MINERVA NETWORKS, INC.

Minerva Software License Agreement

Subject to payment in accordance with a quote or other related document (the “Quote”), issued by Minerva Networks, Inc. (“Minerva”), which provides that the customer identified in the Quote (“Customer”) is purchasing the Minerva software products described in the Quote (as further described below, the “Minerva Software”), Minerva hereby grants Customer a non-exclusive, nontransferable license to use the Minerva Software, under the terms and conditions of this Minerva Software License Agreement (this “Agreement”) and the applicable terms of the Quote. By executing the Quote or by delivering an order for Minerva Software, Customer is agreeing to the terms of this Agreement. Capitalized terms used but not defined in this Agreement are used as defined in the Terms and Conditions included in the Quote. Also, such Terms and Conditions include provisions which supplement this Agreement.

1.  License Terms

1.1  Minerva Software Description and Scope of this Agreement. The Minerva Software licensed hereunder consists of the Minerva software products identified in the Quote and all upgrades, enhancements or improvements thereto supplied to Customer by Minerva or Minerva’s authorized agents, distributors or resellers on any distribution media or via any form of electronic distribution. The Minerva Software may include the “iTVFusion Framework,” Access Rights, and various “Modules” and “Connectors,” all as described in Minerva’s related documentation. For purposes of this Agreement, the term Minerva Software does not include the Oracle Software which may be embedded therein. All references in this Agreement to “purchases,” “sales,” or words of similar import, of Minerva Software signify only the acquisition of a license for Customer to use such software on the terms specified in this Agreement or to transfer such software to its customers in accordance with the terms of this Agreement.
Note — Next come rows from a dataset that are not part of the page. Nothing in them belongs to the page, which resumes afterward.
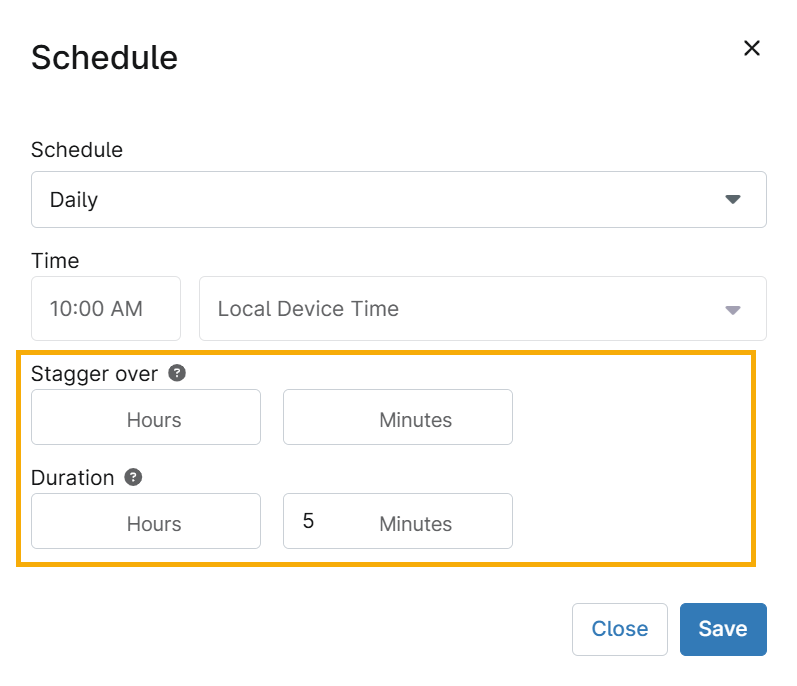Click the Duration help question-mark icon
This screenshot has height=686, width=797.
(133, 477)
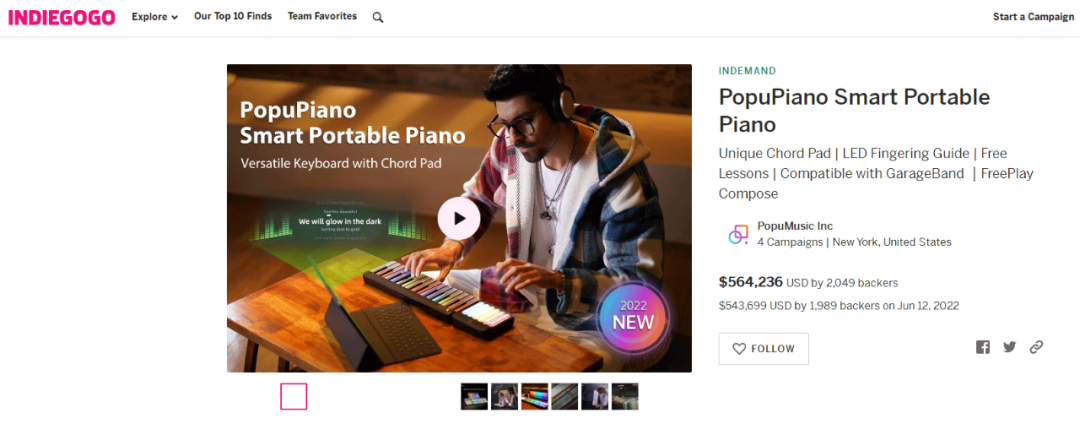Image resolution: width=1080 pixels, height=424 pixels.
Task: Click Start a Campaign link
Action: pyautogui.click(x=1034, y=17)
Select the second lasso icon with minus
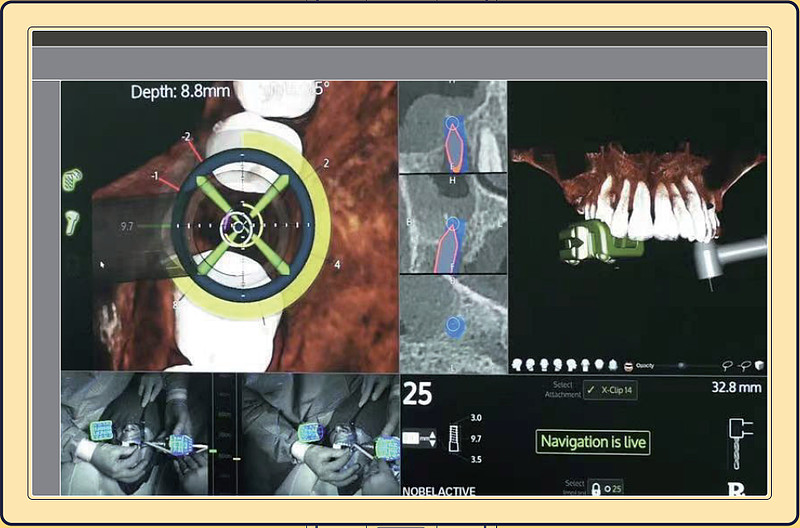Screen dimensions: 800x528 [745, 365]
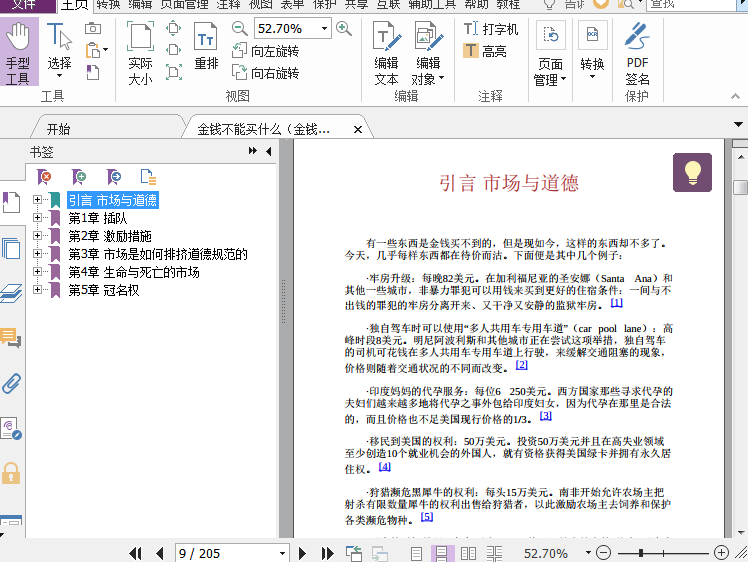Image resolution: width=748 pixels, height=562 pixels.
Task: Open the zoom percentage dropdown in ribbon
Action: (323, 29)

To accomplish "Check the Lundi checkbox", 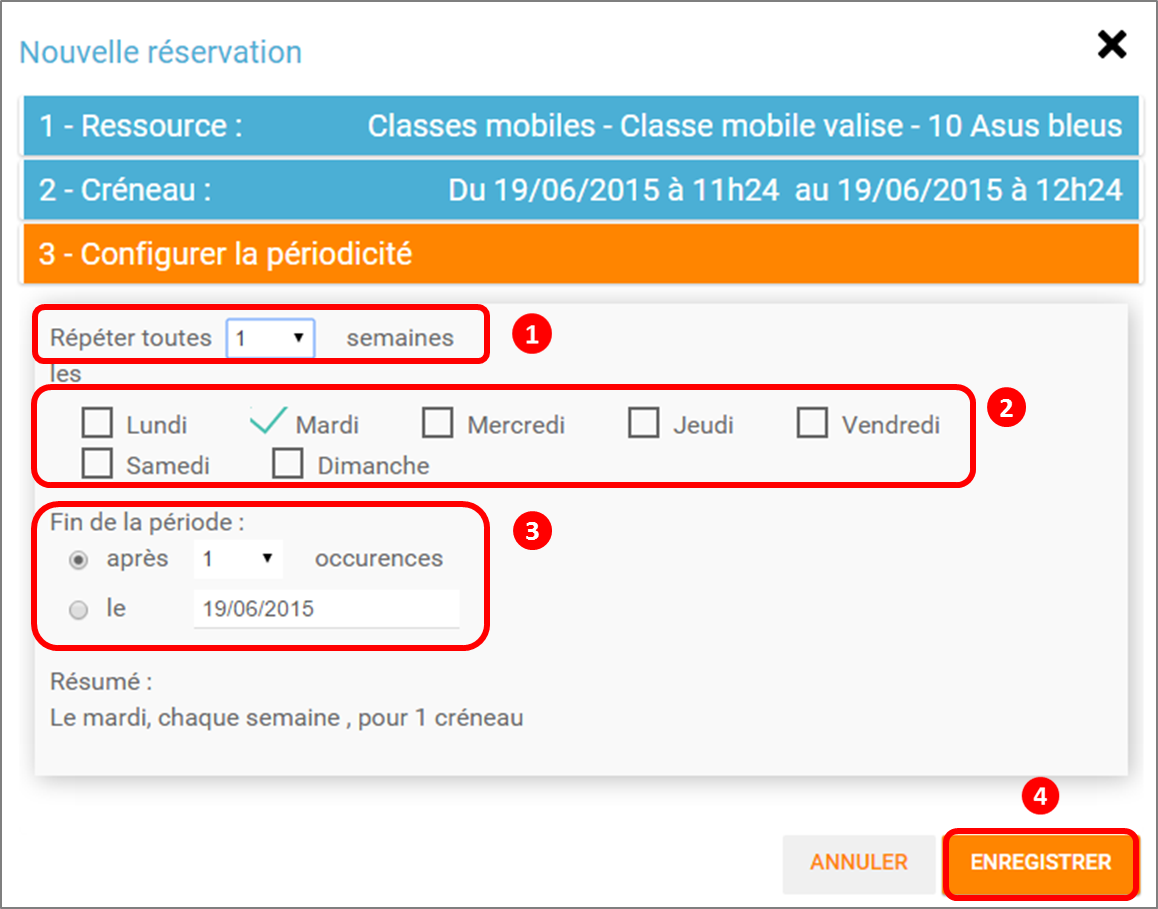I will 97,423.
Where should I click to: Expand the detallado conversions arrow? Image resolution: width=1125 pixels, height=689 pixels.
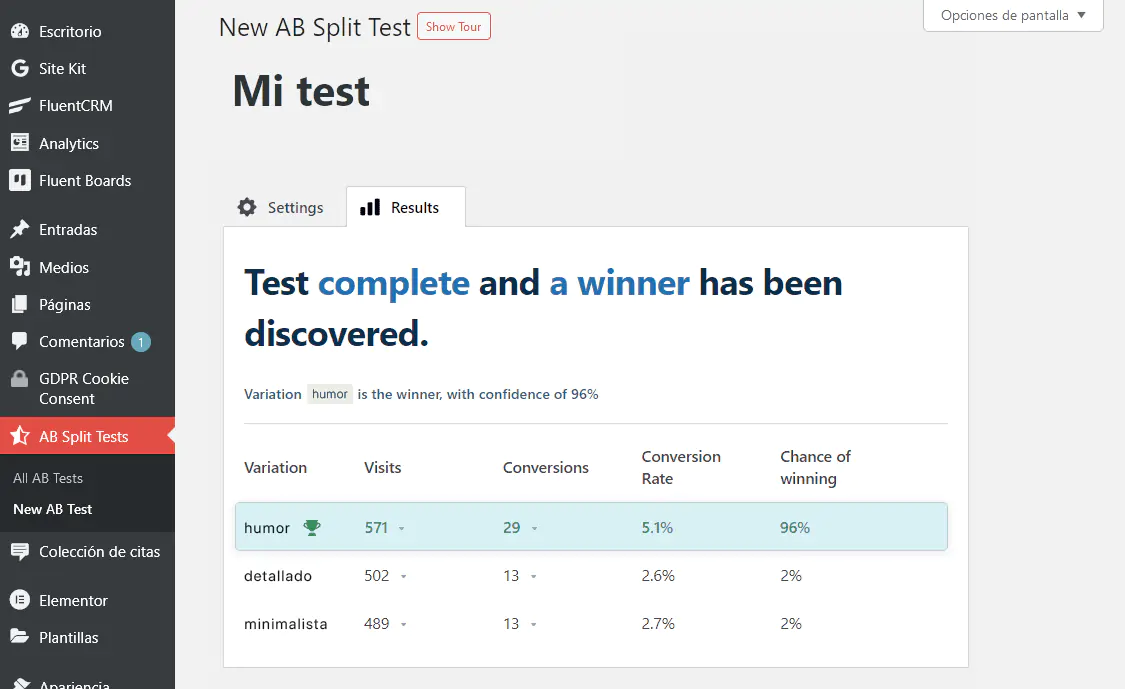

Except as expressly provided herein, Customer may not copy or otherwise reproduce any software product. In addition, the use of certain Minerva Software modules (e.g. Internet Content Module and Network DVR Applications Module) may require additional licenses from the affected content owners. Minerva does not provide such licenses.

1.2  License Terms.

(a)  Generally. Except as expressly provided in Minerva’s related Product documentation, Customer may install and use the “Back Office” portions of the Minerva Software on such number of servers, and in such locations, as are necessary in order to properly operate such software based on the number of subscribers and the functionality licensed. Customer also may install and use, and allow its subscribers to install and use, the “Client” portions of the Minerva Software on Devices (as defined below) capable of being enabled by such software, but subject to the other limits in this Agreement. Customer may use the Minerva Software in connection with providing IP television services to subscribers billed by third parties; however, such right is subject to the other limits in this Agreement. The additional rights and limitations applicable to the iTVFusion Framework and the other components of the Minerva Software are specified in Minerva’s related documentation. Notwithstanding the other terms of this Agreement, the open source software components included in the Minerva Software are licensed from the indicated licensors (not Minerva) on the respective terms indicated in Minerva’s “Open Source Licenses” document, in effect at the time of delivery of the particular release of such software, which will be provided to Customer upon request.

(b)  Access Rights.

(i)  Certain Definitions. “Managed Devices” means devices capable of delivering program content to Subscribers and which are, directly or indirectly, provided by Customer to Subscribers. “Stationary Devices” means internet enabled TVs, game platforms and other media players and consumer electronics devices, including dongles such as Chromecast, which are (A) capable of delivering streaming video, (B) typically maintained in a fixed location, (C) capable of running the “Client” portions of the Minerva Software, and (D) not Managed Devices. “Mobile Devices” means personal computers (whether desktop or laptop), tablets, mobile phones and similar devices, that are (A) other than desktop computers, not typically maintained in a fixed location, (B) capable of running the “Client” portions of the Minerva Software, and (C) not Managed Devices. “Subscriber” means, in the case of a residential subscriber, an independent living unit, and, in the case of a commercial subscriber, a commercial establishment. In the case of an apartment building, condominium complex, or similar structure or complex, each residence in such structure or complex is a separate Subscriber. In any event, each of Servicer Provider’s subscriber accounts is deemed to constitute at least one Subscriber.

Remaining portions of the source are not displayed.